Statutes — Interpretation — Purposive interpretation — Where the statutory provision reflects compromise between competing interests — Relevance of purpose or object of statute.
Words and phrases — ‘admissibility’, ‘assumption’, ‘consent’, ‘exceptional circumstances’, ‘formality’, ‘implication’, ‘interview’, ‘right to silence’.
Criminal Code (WA), Ch LXA, ss 570(1), 570D.
Interpretation Act 1984 (WA), s 18.
N J Mullany with L M Timpano for the appellant (instructed by D G Price & Co)
S Vandongen with T B L Scutt for the respondent (instructed by Director of Public Prosecutions (WA))
Appeal dismissed.
Gleeson CJ I agree with Gummow, Heydon and Crennan JJ that the appeal should be dismissed. As to what their Honours describe as the second branch of the appellant's submissions, concerning the absence of consent to videotaping, I shall state my own reasons for not accepting those submissions of the appellant. Subject to that, I agree with the joint reasons.

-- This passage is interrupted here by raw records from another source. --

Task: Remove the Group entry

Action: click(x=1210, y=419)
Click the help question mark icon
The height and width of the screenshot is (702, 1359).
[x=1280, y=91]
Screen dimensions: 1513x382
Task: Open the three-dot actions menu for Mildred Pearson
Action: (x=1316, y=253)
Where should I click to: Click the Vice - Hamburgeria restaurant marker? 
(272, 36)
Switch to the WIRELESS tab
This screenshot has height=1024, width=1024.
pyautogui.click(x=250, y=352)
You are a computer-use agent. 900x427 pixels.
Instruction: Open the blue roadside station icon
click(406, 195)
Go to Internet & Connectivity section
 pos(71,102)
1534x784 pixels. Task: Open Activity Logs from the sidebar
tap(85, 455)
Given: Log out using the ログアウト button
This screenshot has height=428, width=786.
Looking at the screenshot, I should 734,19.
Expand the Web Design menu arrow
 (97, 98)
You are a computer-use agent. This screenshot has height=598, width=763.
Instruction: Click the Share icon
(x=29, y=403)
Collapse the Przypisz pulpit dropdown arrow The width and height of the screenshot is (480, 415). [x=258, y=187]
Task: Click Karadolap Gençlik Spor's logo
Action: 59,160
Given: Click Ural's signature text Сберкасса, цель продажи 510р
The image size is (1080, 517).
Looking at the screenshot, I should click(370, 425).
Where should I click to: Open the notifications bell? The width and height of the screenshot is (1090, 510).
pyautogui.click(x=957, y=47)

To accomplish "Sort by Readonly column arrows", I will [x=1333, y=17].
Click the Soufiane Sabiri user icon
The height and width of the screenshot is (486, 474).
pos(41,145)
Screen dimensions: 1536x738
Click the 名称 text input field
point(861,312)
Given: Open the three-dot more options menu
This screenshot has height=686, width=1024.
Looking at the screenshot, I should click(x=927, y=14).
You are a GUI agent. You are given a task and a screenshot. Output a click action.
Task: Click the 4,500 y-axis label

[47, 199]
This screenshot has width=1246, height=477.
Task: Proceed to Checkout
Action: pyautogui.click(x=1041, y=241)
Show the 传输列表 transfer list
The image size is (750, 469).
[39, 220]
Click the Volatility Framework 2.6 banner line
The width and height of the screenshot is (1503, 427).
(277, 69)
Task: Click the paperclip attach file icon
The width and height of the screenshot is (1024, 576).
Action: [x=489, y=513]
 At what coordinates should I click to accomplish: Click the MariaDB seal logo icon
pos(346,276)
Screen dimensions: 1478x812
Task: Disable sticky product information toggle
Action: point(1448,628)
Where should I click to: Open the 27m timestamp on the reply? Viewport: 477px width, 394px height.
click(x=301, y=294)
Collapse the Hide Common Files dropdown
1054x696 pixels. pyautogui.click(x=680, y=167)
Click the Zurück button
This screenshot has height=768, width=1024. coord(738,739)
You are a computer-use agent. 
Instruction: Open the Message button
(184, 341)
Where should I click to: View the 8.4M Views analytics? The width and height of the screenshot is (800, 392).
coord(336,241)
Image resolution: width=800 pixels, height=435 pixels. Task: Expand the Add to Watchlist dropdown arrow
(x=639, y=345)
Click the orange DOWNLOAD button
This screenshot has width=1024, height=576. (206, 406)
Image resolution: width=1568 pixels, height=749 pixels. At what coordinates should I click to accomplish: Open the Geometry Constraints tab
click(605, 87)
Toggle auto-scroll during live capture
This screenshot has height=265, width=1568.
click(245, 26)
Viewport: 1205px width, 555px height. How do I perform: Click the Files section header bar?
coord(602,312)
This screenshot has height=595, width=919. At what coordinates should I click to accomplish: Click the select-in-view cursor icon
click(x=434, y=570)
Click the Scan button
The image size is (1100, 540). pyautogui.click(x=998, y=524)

One preliminary matter should be noted. It is not a rule of the common law, and it was not suggested in argument, that the trial judge was bound to exclude the evidence in question because the police did not caution the appellant at the commencement of, or during, the events that occurred in the lockup. It is not a principle of the common law that evidence of an admission, or a confession, to a police officer is inadmissible unless a caution is first administered. If that were the common law, then the Judges' Rules of 1912 would have been based upon a misconception 1. The true position is that failure to administer a caution may enliven a judicial discretion as to whether to receive or reject the evidence. Thus, in the reasons of Dixon CJ, Webb and Kitto JJ in Stapleton v The Queen2, the following appears:
‘It was said that the learned judge should have excluded the evidence given by Sergeant Mannion of what the appellant said in answer to his question[s] when the appellant was brought to the police station after his arrest. As has already been said, although the accused was under arrest on a charge of murder, no warning was given before the questions were put. The answers were not, however, inadmissible at common law as involuntary. True it is that Sergeant Mannion was a person in authority within the meaning of that rule. But there was no pressure or insistence, no fear of prejudice raised or hope of advantage held out, no inducement raising a presumption against the voluntariness of the prisoner's statements. Counsel for the appellant did not contend to the contrary. What he maintained was that in the exercise of the judge's discretion he ought to have excluded the evidence.’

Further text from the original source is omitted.